A partition action in Texas is a legal action to divide real property among joint owners.  Different rules apply to partition actions in Texas for inherited property.

What Are Partition Rights In Texas?

In Texas, the general rule is that the right to partition real property is absolute if you are a joint owner and have an equal possessory right to the land.  A partition action is generally initiated by an owner or owners who do not wish to own the real property with the co-owners.  A partition action can be in kind (meaning the land is actually divided between the owners) or result in a court-ordered sale (the property is sold).

Section 23.001 of the Texas Property Code states:

A joint owner or claimant of real property or an interest in real property or a joint owner of personal property may compel a partition of the interest or the property among the joint owners or claimants under this chapter and the Texas Rules of Civil Procedure.

The partition action must be brought in a district court of a county in which any part of the property is located.

What Are My Partition Rights For Inherited Real Property?

In 2017 Texas adopted the Uniform Partition of Heirs’ Property Act, available here.  Implementation of the Act is found in Chapter 23A of the Texas Property Code.

The Act includes different rules for partition in cases where heirs inherit property.  If the court determines that the property at issue is heirs’ property, then the property must be partitioned to the Act.

What is Heirs’ Property?

Heirs’ property is defined as follows:

 “Heirs’ property” means real property held in tenancy in common that satisfies all of the following requirements as of the filing of a partition action

(A) there is no agreement in a record binding all the cotenants that governs the partition of the property;

(B) one or more of the cotenants acquired title from a relative, whether living or deceased; and

(C) any of the following applies:

(i) 20 percent or more of the interests are held by cotenants who are relatives;

(ii) 20 percent or more of the interests are held by an individual who acquired title from a relative, whether living or deceased; or

(iii) 20 percent or more of the cotenants are relatives.
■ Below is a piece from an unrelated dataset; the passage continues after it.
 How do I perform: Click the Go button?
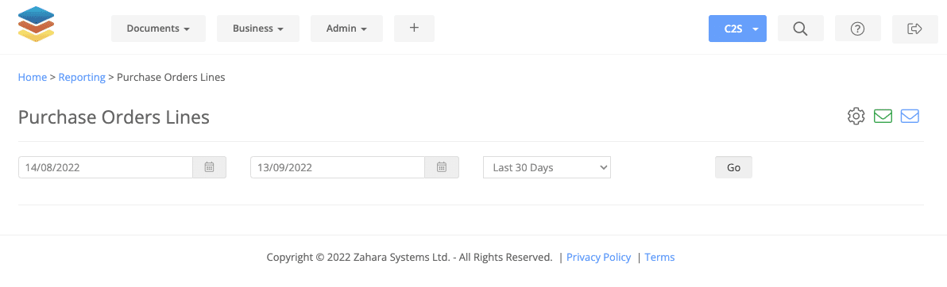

The Partition of Heirs’ Property Is Treated Differently

The Act was adopted to protect family property.  Often when no will existed, many heirs would inherit real property under the Texas laws of intestacy, in different percentages.  Investors would swoop in, acquire a small ownership stake, and then force a judicial partition.  This would result in long-held family property being lost.
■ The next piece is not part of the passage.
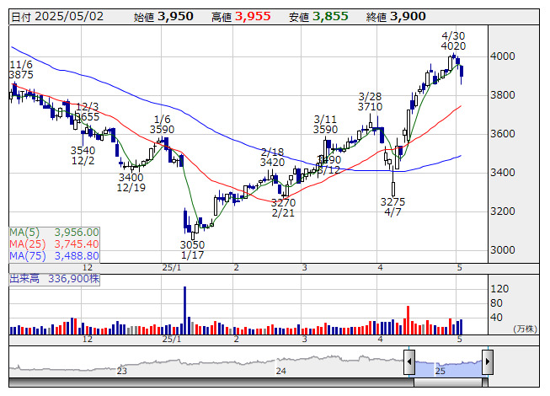Click the 11/6 3875 annotation
Image resolution: width=550 pixels, height=396 pixels.
click(x=21, y=69)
The Act does not prevent partition in the case of heirs’ property, but it does give heirs the opportunity to buy out the interest of the owner trying to force the sale.

The Act also requires the court to evaluate certain factors for the appropriateness of a partition in kind, including:

  • Whether the heirs’ property can be practicably divided;
  • Whether the aggregate fair market value of the parcels would be materially less than the value as a whole;
  • The collective duration of ownership or possession of the property by a cotenant and one or more predecessors in title or predecessors in possession to the cotenant who are or were relatives of the cotenant or each other;
  • A cotenant’s sentimental attachment to the property;
  • The lawful use being made of the property by a cotenant; and,
  • Prorata contributions to property expenses.

If the judicial sale of heirs’ property is ordered, a real estate broker must be used for a fair value sale, as opposed to a sheriff’s sale.  This requirement generally results in a higher sale price for the property, and is favorable to heirs involved in partition actions in Texas for inherited property.